[EXERCISE BRIEF] Reproduce exactly the lines from the one containing "Nosotros (899, 66)" through the last line of the records below, both included, and nothing else.

DATASET EXTRACT START

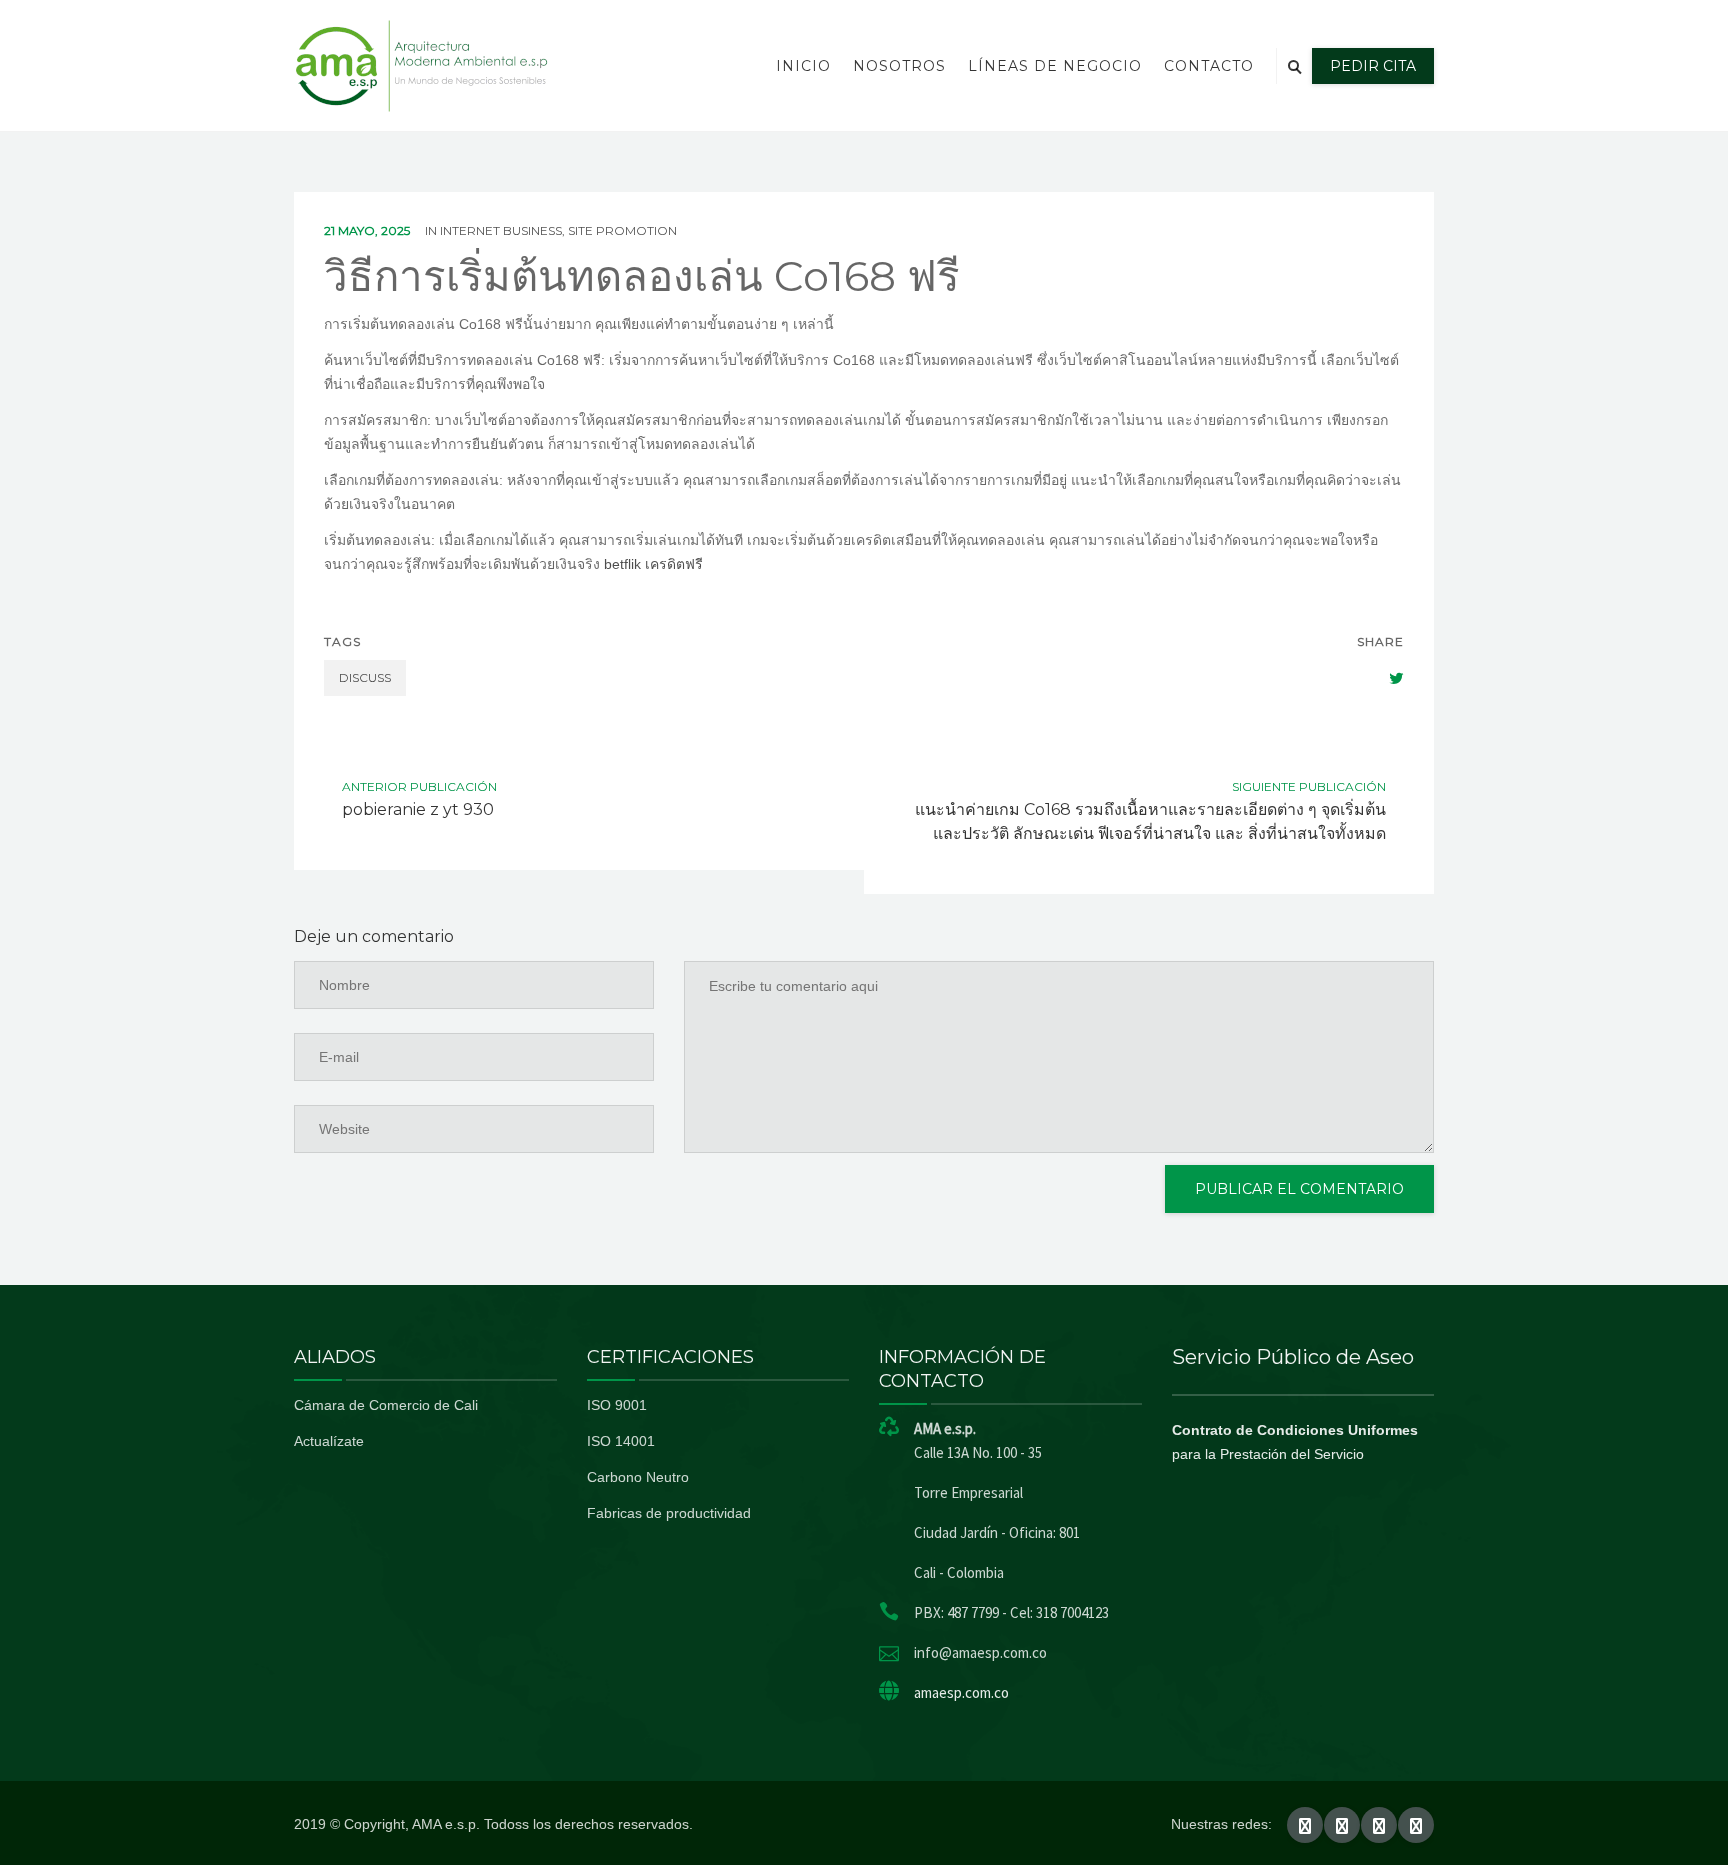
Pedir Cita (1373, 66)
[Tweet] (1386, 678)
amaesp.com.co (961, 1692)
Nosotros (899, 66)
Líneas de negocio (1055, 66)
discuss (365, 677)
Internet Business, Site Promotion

DATASET EXTRACT END

[RESPONSE TO THIS TASK]
Nosotros (899, 66)
Líneas de negocio (1055, 66)
discuss (365, 677)
Internet Business, Site Promotion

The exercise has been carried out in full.